Construção de 20 novas creches em Niterói

Em todo início de ano letivo, mães de crianças de até cinco anos de idade passam pela mesma dificuldade para conseguir vaga para seus filhos em escolas de educação infantil.

Esta é uma idade crucial para o bom desenvolvimento educacional das crianças. Além disso, as mães trabalhadoras precisam deixar seus filhos em local seguro, com bons profissionais e ter a garantia que podem ir para o seu local de trabalho sem preocupações.

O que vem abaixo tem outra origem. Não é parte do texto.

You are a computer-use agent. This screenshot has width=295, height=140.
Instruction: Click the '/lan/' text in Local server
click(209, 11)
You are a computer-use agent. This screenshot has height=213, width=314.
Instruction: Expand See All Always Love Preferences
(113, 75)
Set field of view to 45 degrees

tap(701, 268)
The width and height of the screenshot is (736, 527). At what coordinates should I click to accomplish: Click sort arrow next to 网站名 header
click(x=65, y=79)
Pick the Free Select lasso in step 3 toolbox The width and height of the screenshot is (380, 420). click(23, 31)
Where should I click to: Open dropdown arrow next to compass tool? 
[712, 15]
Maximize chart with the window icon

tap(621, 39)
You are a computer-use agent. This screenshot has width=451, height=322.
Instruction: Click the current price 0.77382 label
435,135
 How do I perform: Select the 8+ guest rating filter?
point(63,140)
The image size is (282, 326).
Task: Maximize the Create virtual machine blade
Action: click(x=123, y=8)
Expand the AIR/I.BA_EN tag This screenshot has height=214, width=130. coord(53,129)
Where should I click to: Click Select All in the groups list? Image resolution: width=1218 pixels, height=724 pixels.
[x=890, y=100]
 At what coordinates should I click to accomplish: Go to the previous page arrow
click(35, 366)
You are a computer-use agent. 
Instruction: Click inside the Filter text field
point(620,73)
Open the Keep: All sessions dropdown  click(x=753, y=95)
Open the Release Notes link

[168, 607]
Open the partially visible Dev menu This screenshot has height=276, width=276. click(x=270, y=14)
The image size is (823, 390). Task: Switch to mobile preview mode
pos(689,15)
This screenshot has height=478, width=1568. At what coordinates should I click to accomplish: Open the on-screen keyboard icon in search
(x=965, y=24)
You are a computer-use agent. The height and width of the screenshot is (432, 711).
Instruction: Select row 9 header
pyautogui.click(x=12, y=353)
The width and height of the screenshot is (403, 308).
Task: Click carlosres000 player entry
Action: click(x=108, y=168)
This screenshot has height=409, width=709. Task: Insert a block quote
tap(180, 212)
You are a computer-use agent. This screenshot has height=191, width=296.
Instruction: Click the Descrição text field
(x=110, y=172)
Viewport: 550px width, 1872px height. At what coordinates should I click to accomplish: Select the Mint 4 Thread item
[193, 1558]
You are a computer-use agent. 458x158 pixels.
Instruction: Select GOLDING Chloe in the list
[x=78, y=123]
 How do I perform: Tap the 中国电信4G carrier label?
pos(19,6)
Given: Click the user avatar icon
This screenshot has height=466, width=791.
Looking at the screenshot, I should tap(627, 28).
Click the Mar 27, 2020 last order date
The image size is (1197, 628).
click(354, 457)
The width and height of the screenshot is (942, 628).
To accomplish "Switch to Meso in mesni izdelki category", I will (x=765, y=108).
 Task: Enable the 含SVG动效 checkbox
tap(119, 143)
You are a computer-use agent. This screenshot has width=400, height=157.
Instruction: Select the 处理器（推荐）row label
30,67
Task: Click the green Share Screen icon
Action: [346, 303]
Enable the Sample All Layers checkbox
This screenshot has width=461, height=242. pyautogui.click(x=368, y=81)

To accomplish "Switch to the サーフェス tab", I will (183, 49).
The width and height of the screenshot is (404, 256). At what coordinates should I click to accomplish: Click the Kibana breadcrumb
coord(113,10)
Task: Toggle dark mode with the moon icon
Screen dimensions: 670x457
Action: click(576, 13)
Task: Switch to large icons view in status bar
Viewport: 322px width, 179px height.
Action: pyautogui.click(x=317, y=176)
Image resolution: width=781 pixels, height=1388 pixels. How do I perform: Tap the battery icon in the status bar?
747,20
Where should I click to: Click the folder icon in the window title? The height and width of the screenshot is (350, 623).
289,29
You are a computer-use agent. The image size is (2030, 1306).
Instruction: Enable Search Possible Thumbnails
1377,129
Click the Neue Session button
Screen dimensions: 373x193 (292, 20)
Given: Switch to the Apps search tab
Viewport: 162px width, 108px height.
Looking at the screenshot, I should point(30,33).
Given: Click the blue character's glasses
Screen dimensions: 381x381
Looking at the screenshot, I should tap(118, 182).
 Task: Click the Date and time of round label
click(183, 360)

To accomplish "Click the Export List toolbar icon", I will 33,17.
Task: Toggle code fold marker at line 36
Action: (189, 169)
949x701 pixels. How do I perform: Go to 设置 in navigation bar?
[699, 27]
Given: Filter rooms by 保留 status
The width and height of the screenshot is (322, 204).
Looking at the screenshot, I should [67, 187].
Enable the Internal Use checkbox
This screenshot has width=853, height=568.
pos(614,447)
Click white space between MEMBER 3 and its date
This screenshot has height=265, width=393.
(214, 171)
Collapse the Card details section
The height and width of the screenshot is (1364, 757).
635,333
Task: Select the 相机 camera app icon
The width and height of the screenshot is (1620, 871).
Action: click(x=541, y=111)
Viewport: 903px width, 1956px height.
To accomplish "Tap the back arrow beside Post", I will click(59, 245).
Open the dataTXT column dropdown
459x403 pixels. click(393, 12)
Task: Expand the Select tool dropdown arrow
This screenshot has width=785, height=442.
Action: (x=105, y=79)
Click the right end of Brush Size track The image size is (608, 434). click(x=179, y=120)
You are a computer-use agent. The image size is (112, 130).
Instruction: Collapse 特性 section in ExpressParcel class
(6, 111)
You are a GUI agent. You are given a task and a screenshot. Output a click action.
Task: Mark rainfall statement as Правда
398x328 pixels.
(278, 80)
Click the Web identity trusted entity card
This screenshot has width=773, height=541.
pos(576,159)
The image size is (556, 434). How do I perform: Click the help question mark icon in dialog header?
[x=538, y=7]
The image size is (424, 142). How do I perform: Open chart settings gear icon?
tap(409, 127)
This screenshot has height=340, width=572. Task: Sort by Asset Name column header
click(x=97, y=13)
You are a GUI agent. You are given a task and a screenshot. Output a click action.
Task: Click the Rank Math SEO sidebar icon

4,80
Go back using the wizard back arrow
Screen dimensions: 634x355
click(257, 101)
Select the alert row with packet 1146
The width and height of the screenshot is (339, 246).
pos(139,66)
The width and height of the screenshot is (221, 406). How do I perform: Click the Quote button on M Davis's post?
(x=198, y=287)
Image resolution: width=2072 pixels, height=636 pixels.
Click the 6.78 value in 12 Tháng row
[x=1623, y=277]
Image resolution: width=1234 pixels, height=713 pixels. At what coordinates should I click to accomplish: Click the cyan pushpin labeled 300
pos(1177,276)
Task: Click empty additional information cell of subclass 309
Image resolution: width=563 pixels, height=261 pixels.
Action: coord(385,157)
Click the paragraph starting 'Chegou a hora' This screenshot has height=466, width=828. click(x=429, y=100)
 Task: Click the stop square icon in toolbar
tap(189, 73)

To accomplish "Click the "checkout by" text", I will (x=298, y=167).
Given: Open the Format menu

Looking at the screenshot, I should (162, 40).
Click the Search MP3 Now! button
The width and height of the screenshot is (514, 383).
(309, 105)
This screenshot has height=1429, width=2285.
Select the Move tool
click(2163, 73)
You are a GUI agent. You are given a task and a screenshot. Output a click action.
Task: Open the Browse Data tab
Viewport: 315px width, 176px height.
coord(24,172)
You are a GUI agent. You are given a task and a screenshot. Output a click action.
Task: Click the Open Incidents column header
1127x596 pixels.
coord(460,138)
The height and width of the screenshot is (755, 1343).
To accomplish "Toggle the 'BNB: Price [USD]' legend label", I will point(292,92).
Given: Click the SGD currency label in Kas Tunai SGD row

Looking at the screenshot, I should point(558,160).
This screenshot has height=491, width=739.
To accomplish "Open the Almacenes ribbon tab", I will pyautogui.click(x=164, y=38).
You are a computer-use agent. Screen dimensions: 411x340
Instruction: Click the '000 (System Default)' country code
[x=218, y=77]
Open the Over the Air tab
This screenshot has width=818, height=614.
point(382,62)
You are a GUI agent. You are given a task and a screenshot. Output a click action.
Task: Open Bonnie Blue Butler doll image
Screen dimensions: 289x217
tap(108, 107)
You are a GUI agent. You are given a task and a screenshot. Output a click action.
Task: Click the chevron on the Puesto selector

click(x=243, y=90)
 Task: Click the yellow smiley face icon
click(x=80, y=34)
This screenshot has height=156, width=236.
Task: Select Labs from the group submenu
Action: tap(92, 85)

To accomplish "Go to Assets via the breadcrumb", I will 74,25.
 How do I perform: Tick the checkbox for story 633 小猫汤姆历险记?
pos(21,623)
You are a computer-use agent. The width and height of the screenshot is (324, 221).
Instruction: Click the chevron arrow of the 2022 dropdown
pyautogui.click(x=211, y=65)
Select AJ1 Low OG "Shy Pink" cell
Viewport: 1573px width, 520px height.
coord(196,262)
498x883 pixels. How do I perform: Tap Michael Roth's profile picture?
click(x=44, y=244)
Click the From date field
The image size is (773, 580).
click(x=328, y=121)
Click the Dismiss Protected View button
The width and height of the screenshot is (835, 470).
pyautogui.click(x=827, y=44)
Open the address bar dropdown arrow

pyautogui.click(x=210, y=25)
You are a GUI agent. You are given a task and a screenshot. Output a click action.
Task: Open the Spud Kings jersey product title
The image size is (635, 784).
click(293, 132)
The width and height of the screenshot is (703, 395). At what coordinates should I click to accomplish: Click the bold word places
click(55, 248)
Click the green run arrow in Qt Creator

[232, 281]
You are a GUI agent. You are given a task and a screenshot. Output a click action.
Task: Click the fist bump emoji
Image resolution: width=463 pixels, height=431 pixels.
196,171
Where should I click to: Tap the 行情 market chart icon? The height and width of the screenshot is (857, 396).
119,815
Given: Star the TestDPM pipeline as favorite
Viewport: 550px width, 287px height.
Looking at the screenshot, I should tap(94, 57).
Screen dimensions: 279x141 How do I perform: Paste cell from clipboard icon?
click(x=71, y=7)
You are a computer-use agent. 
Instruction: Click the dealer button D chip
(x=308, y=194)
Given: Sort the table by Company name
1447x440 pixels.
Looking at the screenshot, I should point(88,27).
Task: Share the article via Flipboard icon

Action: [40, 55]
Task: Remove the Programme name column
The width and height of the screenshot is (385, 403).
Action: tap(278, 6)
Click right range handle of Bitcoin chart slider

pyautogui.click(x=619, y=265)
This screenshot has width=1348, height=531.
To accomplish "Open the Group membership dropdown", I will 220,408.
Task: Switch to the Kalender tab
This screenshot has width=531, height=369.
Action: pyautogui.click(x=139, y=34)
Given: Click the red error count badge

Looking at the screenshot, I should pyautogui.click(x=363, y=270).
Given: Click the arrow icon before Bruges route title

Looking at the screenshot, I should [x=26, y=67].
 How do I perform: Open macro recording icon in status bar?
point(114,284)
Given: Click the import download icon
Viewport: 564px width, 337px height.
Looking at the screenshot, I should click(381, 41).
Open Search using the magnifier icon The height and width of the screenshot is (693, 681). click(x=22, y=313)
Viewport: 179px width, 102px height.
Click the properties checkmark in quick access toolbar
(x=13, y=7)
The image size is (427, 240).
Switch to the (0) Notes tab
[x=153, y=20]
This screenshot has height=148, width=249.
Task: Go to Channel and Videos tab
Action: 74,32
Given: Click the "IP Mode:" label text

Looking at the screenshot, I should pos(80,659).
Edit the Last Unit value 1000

Niterói desenvolve, desde 1994, o programa Criança na Creche, criado na gestão do Prefeito João Sampaio (PDT), falecido em 2011. O programa foi montado nas mesmas bases do Programa Médico de Família, através de convênio com as Associações de Moradores. E realiza, ainda hoje, um trabalho assistencial nas comunidades locais.

Quando visitei a comunidade do Cavalão, em São Francisco, no sábado (18), conheci mais de perto o trabalho realizado pela Creche Comunitária Irmã Catarina. Conheci a senhora Maria de Fátima, que assim como outras mães da localidade, precisa deixar seus filhos na unidade para ir trabalhar.

Como prefeito, quero aumentar o número de creches na cidade para suprir essa demanda de vagas que ainda é uma realidade em Niterói. Vou trabalhar para ampliar em 4 mil o número de vagas para crianças do zero aos seis anos no programa de creches com berçário, construindo 20 novas unidades na cidade. Além de ampliar o número de creches que funcionam em horário integral. Quero zerar o déficit para as crianças entre 3 e 5 anos.

Garantir esse direito para essas mães é extremamente importante e nossas crianças merecem educação com qualidade!

 

4,4 milhões de crianças de 0 a 3 anos estão sem creche

Com base em dados do Instituto Brasileiro de Geografia e Estatística (IBGE), de 2008, a Fundação Abrinq fez um levantamento mostrando que 4,4 milhões de crianças – com idades de 0 a 3 anos – não são atendidas pelas creches.

O País tem 11 milhões de brasileiros nesta faixa etária e metade, 5,5 milhões, necessita de creches, mas as matrículas atingem apenas 1,1 milhão, deixando 80% de fora deste processo.

Para se ter uma idéia da gravidade do problema, a meta do Plano Nacional de Educação (PNE) é de que, até 2011, 50% das crianças de famílias que demandam sejam atendidas nas creches. Mas, o estudo aponta que atualmente, apenas 20% são atendidas. Segundo a Abrinq, as outras 5,5 milhões de crianças que não precisam de creches ficam em casa com pais, parentes ou babás.

O ensino infantil no país ganhou maior projeção no fim de 2009, quando o Senado aprovou a Proposta de Emenda à Constituição que torna obrigatório o ensino para crianças e jovens de 4 a 17 anos. Anteriormente essa obrigação atendia a faixa etária de 6 a 14 anos. Apesar dessas importantes mudanças, a creche ficou de fora da exigência da lei, excluindo uma população que necessita desse atendimento.

O levantamento da Abrinq baseado na Pnad mostra ainda que, em relação a 2008, houve um aumento no número de crianças atendidas muito pequeno em relação ao ano anterior – 81,9% das crianças nessa faixa etária não frequentavam creches. Em 2008, a situação mais crítica ocorria na Região Norte, onde a taxa de frequência nas creches é de apenas 8,4%. A Região Sul apresentava a maior taxa: 24,6%. E o Sudeste, 22%. Os dados referentes ao ano de 2009 ainda não foram concluídos pelo IBGE.